Update: for a more general solution take a look at vim-match-control
This is kind of a frontend to the the matchadd() mechanism in Vim with
the focus on one particular use case: Highlighting surplus characters
in long lines.
The configuration is a bit involved, but in return you can specify what you want to see when and where. Actually, you can use it to highlight anything. Not just excess lines.
Features:
- Configure different highlighting for buffers of different filetype
- Match different patterns during insert and normal mode
- Turn highlighting on/off or toggle it
- Select in which filetypes to start in on/off mode
- Start in off mode when the buffer is not modifiable, has the
wrapoption set, or has a particular buffer-type (configurable) - Extract patterns of installed matches to search for or act on affected lines
The dictionary g:excess_lines_match_setup can be used to configure the
matches. The keys are filetypes to which the values apply. Each value is
another dictionary where the keys are the mode in which the list of
match-specifications they map to are active.
There is one special key * that applies to all filetypes without a key.
The three valid modes are:
'permanent': active in all modes'insert': only active in insert mode'normal': only active when not in insert mode
Note that each of the missing mode-keys of a specific filetype falls back to the
one in the default entry * individually.
For example, to add special behavior for markdown files you can add an entry
similar to this one:
let g:excess_lines_match_setup['markdown'] = {
\ 'permanent': s:expl_permanent_matches,
\ 'insert': s:expl_insert_mode_matches,
\ 'normal': [],
\ }
The match specifications consist of arguments to matchadd().
[['highlight-group', 'pattern', priority], ...]
To highlight all characters beyond column 80 you could use this list of match specifications:
let s:expl_permanent_matches = [
\ ["LineNr", '\%81v.\+', -70],
\ ]
In insert mode, you might want to override the permanent match from above with an unobtrusive undercurl and place a warning sign at column 70. This is what the following list of match-specifications does.
let s:expl_insert_mode_matches = [
\ ["Todo", '\zs\%70v.\ze.*\%#', -50],
\ ["Todo", '\%#.*\zs\%70v.\ze', -50],
\ ["Undercurl", '\%81v.\+\%#.*$', -50],
\ ["Undercurl", '\%#.*\zs\%81v.\+\ze$', -50],
\ ]
So there is a lot possible, but if you just want to highlight excess chars in selected filetypes starting at different columns, you can use something like this:
let g:excess_lines_match_setup = {
\ '*': { 'permanent': ["Error", '\%81v.\+', -50]},
\ 'html': { 'permanent': ["Error", '\%91v.\+', -50]},
\ 'text': { 'permanent': ["Error", '\%101v.\+', -50]},
\ }
Use the following commands to turn the display in one buffer on/off or toggle it:
ElShowExcessLines
ElHideExcessLines
ElToggleExcessLines
You can extract the patterns of active matches by index (zero based).
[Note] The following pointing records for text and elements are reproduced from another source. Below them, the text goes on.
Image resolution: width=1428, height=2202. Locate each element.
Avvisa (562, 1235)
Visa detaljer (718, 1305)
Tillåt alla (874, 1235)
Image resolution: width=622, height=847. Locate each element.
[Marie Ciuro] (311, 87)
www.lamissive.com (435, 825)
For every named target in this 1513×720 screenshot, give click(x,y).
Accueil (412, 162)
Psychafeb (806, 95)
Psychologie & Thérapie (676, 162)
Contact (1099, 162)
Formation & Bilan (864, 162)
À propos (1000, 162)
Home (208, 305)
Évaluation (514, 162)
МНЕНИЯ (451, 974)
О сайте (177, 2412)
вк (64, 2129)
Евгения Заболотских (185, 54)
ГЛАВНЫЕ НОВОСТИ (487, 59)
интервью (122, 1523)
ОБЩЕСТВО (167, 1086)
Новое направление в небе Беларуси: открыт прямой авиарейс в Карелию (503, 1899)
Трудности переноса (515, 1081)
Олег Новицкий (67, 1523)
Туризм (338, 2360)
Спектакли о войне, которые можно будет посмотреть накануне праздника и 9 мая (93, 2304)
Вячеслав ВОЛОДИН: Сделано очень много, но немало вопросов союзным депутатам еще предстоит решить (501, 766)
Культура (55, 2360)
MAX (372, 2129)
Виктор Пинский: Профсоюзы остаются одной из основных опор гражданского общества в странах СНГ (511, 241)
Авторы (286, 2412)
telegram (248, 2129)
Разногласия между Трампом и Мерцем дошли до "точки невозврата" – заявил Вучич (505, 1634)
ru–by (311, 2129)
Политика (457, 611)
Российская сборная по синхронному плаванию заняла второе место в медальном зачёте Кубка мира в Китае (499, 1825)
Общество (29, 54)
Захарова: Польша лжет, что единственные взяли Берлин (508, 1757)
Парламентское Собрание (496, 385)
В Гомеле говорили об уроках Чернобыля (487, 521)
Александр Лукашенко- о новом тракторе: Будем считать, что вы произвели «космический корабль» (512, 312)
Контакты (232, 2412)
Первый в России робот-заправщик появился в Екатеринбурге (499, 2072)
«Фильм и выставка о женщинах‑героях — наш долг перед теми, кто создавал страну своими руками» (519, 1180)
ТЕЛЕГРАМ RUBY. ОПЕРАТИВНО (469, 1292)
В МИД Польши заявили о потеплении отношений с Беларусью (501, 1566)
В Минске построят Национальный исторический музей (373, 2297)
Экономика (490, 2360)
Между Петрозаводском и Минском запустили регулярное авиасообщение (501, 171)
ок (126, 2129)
The permanent patterns come first and then either insert or normal mode patterns.
The idea is to have one special position (most likely the first) with the main pattern, so that you can work with it. This is the command defined by this plugin to set the search pattern to the first match:
ElSetSearchPatternToFirstActivePattern
Use the following function to access any active match pattern.
g:EL_GetActivePattern(index)
It is possible to temporarily install a different match-setup in a buffer. This can be useful if you repeatedly work with the same set of patterns. For example, you could highlight several different patterns and copy each of them to the search register to jump to the matches.
Use these functions to work with override patterns. The argument match_setup
is a dictionary with the same format as g:excess_lines_match_setup:
call g:EL_InstallOverridePatterns(match_setup)
call g:EL_UninstallOverridePatterns()
There is documentation in the plugin-file plugin/excess-lines.vim. See the
top for configuration, and the bottom for public functions and commands.